Dataset rows:
· · · · · · ·

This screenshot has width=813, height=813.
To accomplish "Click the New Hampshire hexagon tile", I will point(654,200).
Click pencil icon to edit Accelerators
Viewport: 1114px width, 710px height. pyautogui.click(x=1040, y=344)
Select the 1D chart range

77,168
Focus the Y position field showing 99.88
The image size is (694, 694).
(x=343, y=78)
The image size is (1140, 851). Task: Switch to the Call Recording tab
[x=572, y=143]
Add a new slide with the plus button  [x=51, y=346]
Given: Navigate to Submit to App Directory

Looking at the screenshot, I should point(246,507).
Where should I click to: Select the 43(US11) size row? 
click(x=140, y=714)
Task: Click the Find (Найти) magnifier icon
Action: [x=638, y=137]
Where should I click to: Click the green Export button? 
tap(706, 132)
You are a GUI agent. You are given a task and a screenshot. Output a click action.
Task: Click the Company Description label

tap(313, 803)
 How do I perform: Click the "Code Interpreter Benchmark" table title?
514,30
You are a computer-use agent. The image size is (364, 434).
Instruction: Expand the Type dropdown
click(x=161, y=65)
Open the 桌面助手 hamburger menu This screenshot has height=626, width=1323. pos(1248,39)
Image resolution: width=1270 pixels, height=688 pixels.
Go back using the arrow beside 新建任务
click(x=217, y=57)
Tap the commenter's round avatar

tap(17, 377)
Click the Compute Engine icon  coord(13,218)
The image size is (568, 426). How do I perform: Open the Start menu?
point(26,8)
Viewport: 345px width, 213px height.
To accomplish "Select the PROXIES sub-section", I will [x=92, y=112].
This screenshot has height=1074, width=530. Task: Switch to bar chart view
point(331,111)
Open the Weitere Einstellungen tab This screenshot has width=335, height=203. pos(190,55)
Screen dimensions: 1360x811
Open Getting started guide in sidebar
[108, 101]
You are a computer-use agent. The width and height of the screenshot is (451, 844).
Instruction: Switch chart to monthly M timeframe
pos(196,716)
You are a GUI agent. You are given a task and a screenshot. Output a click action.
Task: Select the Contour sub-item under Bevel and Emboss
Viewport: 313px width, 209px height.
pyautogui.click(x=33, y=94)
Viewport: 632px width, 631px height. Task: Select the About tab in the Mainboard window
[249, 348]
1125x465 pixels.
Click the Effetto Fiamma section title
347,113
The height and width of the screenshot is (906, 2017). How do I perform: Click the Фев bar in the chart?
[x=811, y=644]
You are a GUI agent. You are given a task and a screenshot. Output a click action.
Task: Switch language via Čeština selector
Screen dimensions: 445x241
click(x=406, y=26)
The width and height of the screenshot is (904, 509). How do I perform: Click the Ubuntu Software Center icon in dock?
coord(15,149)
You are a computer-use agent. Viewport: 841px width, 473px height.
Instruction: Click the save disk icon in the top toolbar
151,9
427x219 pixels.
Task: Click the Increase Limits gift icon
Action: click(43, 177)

· · · · · · ·

Rewrite every line of the rows above as a JSON list of strings, one string per line, omitting blank lines.

■ Solution to this exercise
[
  "This screenshot has width=813, height=813.",
  "To accomplish \"Click the New Hampshire hexagon tile\", I will point(654,200).",
  "Click pencil icon to edit Accelerators",
  "Viewport: 1114px width, 710px height. pyautogui.click(x=1040, y=344)",
  "Select the 1D chart range",
  "77,168",
  "Focus the Y position field showing 99.88",
  "The image size is (694, 694).",
  "(x=343, y=78)",
  "The image size is (1140, 851). Task: Switch to the Call Recording tab",
  "[x=572, y=143]",
  "Add a new slide with the plus button  [x=51, y=346]",
  "Given: Navigate to Submit to App Directory",
  "Looking at the screenshot, I should point(246,507).",
  "Where should I click to: Select the 43(US11) size row? ",
  "click(x=140, y=714)",
  "Task: Click the Find (Найти) magnifier icon",
  "Action: [x=638, y=137]",
  "Where should I click to: Click the green Export button? ",
  "tap(706, 132)",
  "You are a GUI agent. You are given a task and a screenshot. Output a click action.",
  "Task: Click the Company Description label",
  "tap(313, 803)",
  " How do I perform: Click the \"Code Interpreter Benchmark\" table title?",
  "514,30",
  "You are a computer-use agent. The image size is (364, 434).",
  "Instruction: Expand the Type dropdown",
  "click(x=161, y=65)",
  "Open the 桌面助手 hamburger menu This screenshot has height=626, width=1323. pos(1248,39)",
  "Image resolution: width=1270 pixels, height=688 pixels.",
  "Go back using the arrow beside 新建任务",
  "click(x=217, y=57)",
  "Tap the commenter's round avatar",
  "tap(17, 377)",
  "Click the Compute Engine icon  coord(13,218)",
  "The image size is (568, 426). How do I perform: Open the Start menu?",
  "point(26,8)",
  "Viewport: 345px width, 213px height.",
  "To accomplish \"Select the PROXIES sub-section\", I will [x=92, y=112].",
  "This screenshot has height=1074, width=530. Task: Switch to bar chart view",
  "point(331,111)",
  "Open the Weitere Einstellungen tab This screenshot has width=335, height=203. pos(190,55)",
  "Screen dimensions: 1360x811",
  "Open Getting started guide in sidebar",
  "[108, 101]",
  "You are a computer-use agent. The width and height of the screenshot is (451, 844).",
  "Instruction: Switch chart to monthly M timeframe",
  "pos(196,716)",
  "You are a GUI agent. You are given a task and a screenshot. Output a click action.",
  "Task: Select the Contour sub-item under Bevel and Emboss",
  "Viewport: 313px width, 209px height.",
  "pyautogui.click(x=33, y=94)",
  "Viewport: 632px width, 631px height. Task: Select the About tab in the Mainboard window",
  "[249, 348]",
  "1125x465 pixels.",
  "Click the Effetto Fiamma section title",
  "347,113",
  "The height and width of the screenshot is (906, 2017). How do I perform: Click the Фев bar in the chart?",
  "[x=811, y=644]",
  "You are a GUI agent. You are given a task and a screenshot. Output a click action.",
  "Task: Switch language via Čeština selector",
  "Screen dimensions: 445x241",
  "click(x=406, y=26)",
  "The width and height of the screenshot is (904, 509). How do I perform: Click the Ubuntu Software Center icon in dock?",
  "coord(15,149)",
  "You are a computer-use agent. Viewport: 841px width, 473px height.",
  "Instruction: Click the save disk icon in the top toolbar",
  "151,9",
  "427x219 pixels.",
  "Task: Click the Increase Limits gift icon",
  "Action: click(43, 177)"
]